In the United States, there is distrust of, even hostility toward the press. In the emerging democracies of Latin America however, investigative journalism has earned the confidence that so many traditional institutions have lost. And so, journalism has become a very dangerous field. As Latin America has entered its phase of democratic transition, journalists have been beaten, kidnapped, even murdered, especially when their topics are individual politicians, drug dealing, or abuses under previous dictatorships, and many of these crimes have gone unsolved.
Ironically, Jacobo Timerman was not murdered in the street or tortured to death in a cell. He lived a full life, outlived his wife in fact, and his sons and grandchildren attended his funeral. I knew a man who was tortured for the crime of translating Shakespeare in his native Iran (under the Shah). I have marched with the Mothers of Plaza de Mayo in Buenos Aires, mourning their disappeared children. Now, I hope that more such witnesses of our time will have such deaths as Jacobo Timerman, a prisoner who reclaimed his own name.
During the months that I have been rovin’ and ravin’ with you, a number of famous people have died, people who have been eulogized in many places, but not here.

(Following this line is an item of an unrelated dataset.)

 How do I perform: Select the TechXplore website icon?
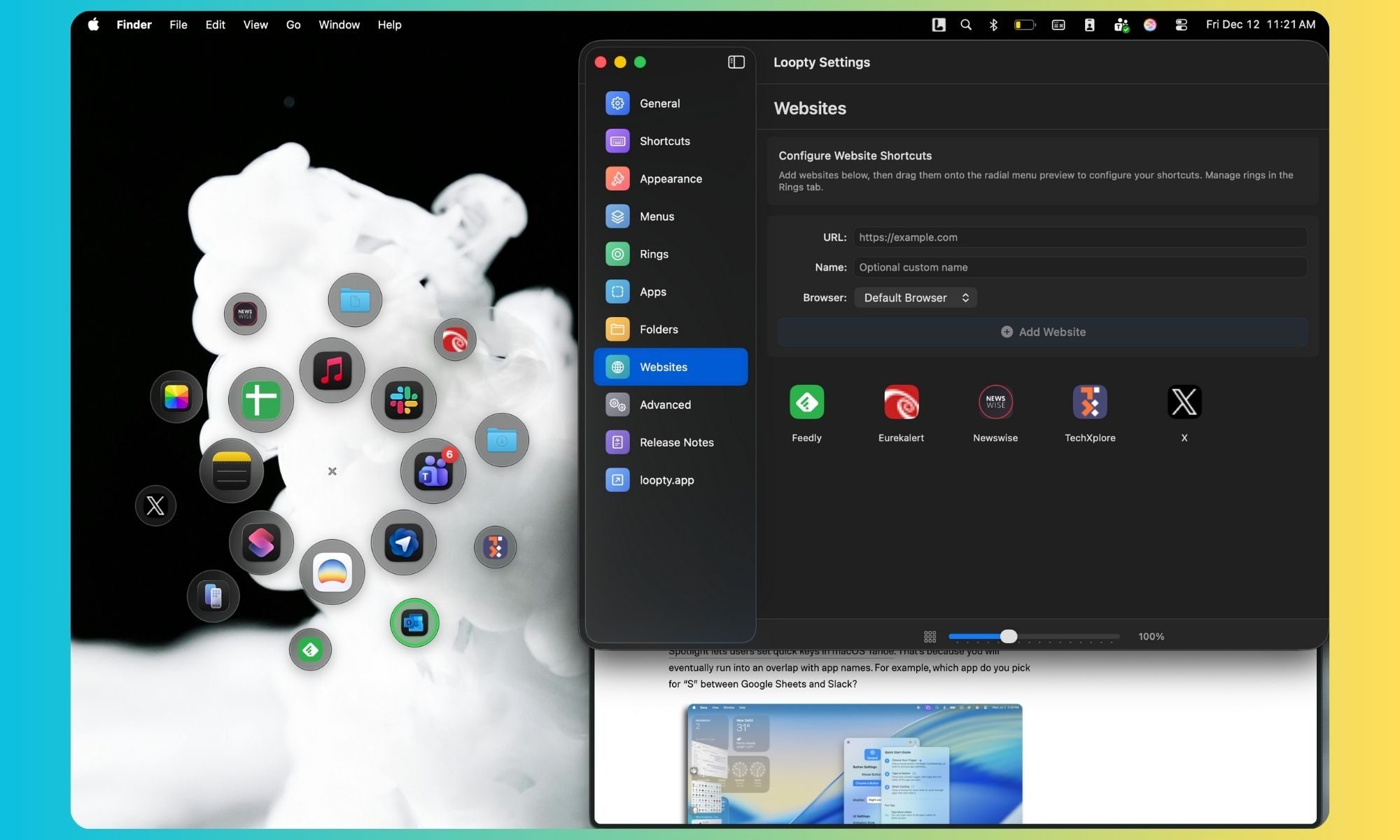(x=1090, y=402)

In fact, I have chosen to write about the deaths of only three people. Just as I prefer to write about films which you might not have heard so much about, so do I prefer to write about people of whom you may not be aware. First, there was Stanley Kubrick, who shaped how we saw our lives. Then, there was Frank Turner, who shaped our environment and lives. Now, there is Jacobo Timerman, who, perhaps, has had little effect on your life or on mine but stands as a symbol of the times in which we live.

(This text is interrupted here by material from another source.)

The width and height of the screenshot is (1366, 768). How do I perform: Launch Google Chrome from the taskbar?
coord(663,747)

The Internet is a dangerous place for those who would limit freedom of expression. It is a nightmare for repressive regimes. Here are three great Internet sites that continue to bear witness for us all, sites very much worth your time:
The International Freedom of Expression Exchange Clearinghouse—
The Committee to Protect Journalists—
The American Center of P.E.N. (Poets, Playwrights, Essayists, Editors, Novelists)—
Keep your feet dry and your heart full of noble thoughts, even gratitude that we live in a country where we can rove and rave as freely as we do and that we have not only the Internet but also such a wonderful point of entry to it as Peanut.org where we can break out of our numberless cells and make our own names.